Background information
- Born: 9 January 1952 (age 74) Norwich, England
- Genres: Rock
- Occupations: Singer; songwriter; music producer; game designer;
- Instrument: Vocals
- Years active: 1970–present

= Keith Lamb (musician) =

Australian singer (born 1952)

Keith Lamb (born 9 January 1952) is an English-born Australian musician who was the lead singer and founding member of the 1970s glam rock band, Hush. He had been singing since the age of ten, fronting English bands including Mr. Toad, The Case and Sleepy Talk. Mr. Toad supported UK acts including the Who and the Equals.

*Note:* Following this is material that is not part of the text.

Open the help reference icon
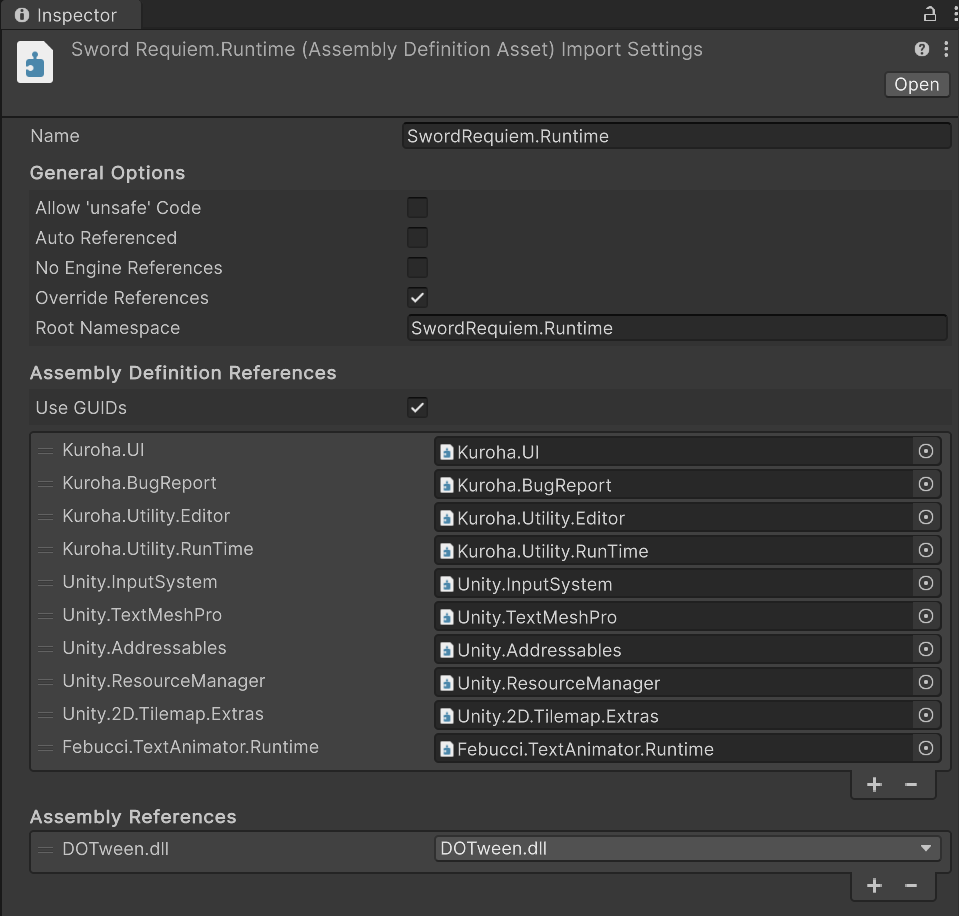 click(x=922, y=49)
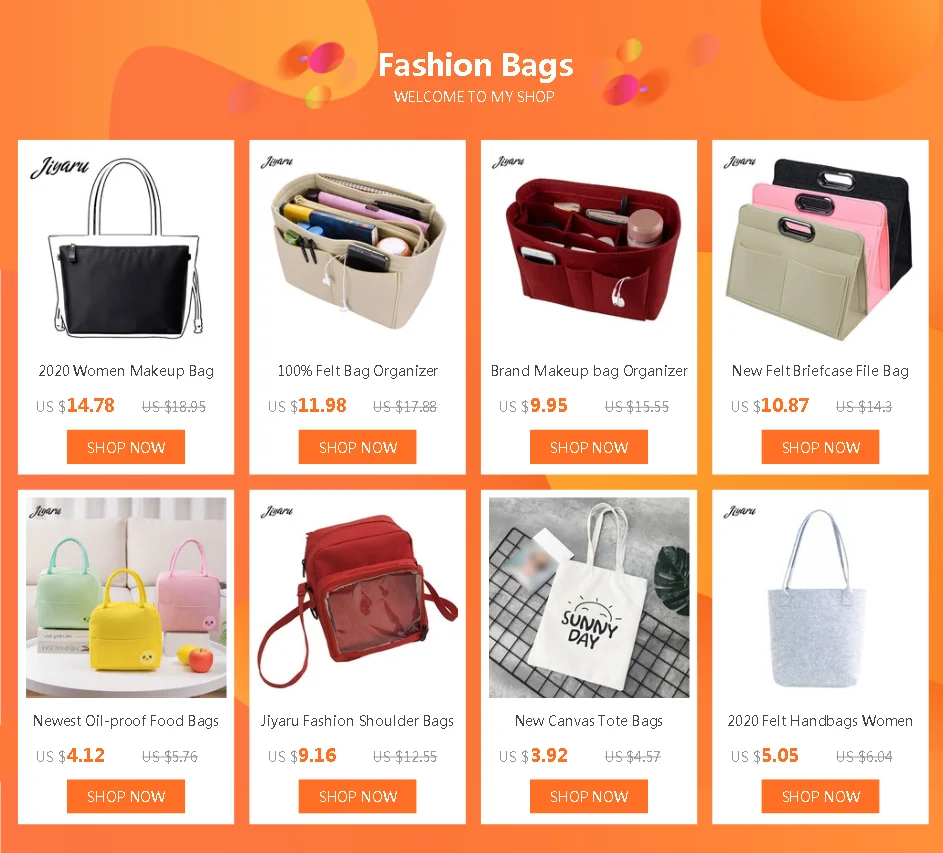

Lamb emigrated to Australia in 1970 with his school friend, Hush guitarist Robin Jackson.

==Career==
Lamb co-wrote Hush's music with guitarist Les Gock. He was one of Australia's better-known front men of the 1970s, along with Bon Scott. On the death of Scott, Lamb was considered as a replacement for the AC/DC band. Lamb lived for performing and was heartbroken when Hush split up. He went on to produce the work of bands Airport, Larry, and the Keith Lamb Band, but none had the commercial success of Hush. He also produced the albums Pioneers (platinum) and Jesus Christ Superstar Choir Sing Carols. Lamb has mentored and supported many up-coming artists, including Sharon O'Neill. He appeared in the Australian musical Jesus Christ Superstar, as Anas the Priest.

Lamb also wrote songs for other artists and bands. With Alan Lancaster of Status Quo, Lamb co-wrote several songs for Status Quo between 1979 and 1983, including the top ten hits "Ol' Rag Blues", "Over the Edge", and "I Want the World to Know".

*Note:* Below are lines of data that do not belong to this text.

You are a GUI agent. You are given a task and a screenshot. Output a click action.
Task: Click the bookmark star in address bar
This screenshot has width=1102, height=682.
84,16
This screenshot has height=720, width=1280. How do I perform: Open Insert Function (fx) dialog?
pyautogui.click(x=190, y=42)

Falling into schizophrenia, Keith reconnected with a nurse he had first met when he asked her the way to the Palais Theatre, Warrnambool. He invited Louise Howland and her friend to the show that night. When they met again at Royal Park Hospital, Melbourne, Howland assisted Lamb to recover and rebuild. They later went into business together, with Rajmahal and The Art of Conversation, a series of resources.

Lamb performs at solo gigs, such as the Lifeline Concert in Cairns. He remains involved creatively with music, art, and sculpture and is a business partner in the Bendigo embroidery company Rajmahal. He has two children. Lamb is also the co-author of the party card game, The Art of Conversation.

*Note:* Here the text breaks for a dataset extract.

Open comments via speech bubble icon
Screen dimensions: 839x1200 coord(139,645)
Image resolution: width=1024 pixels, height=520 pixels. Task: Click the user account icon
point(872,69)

He lives in Bendigo, Victoria.

==Countdown Spectacular==
In 2006, Lamb performed with other members of his band, Hush, as part of the Countdown Spectacular Tour under the auspices of Michael Gudinski.
The first tour was staged from June to August 2006. It featured mainly Australian artists and groups, some re-forming specially for the tour, plus several international artists now living in Australia.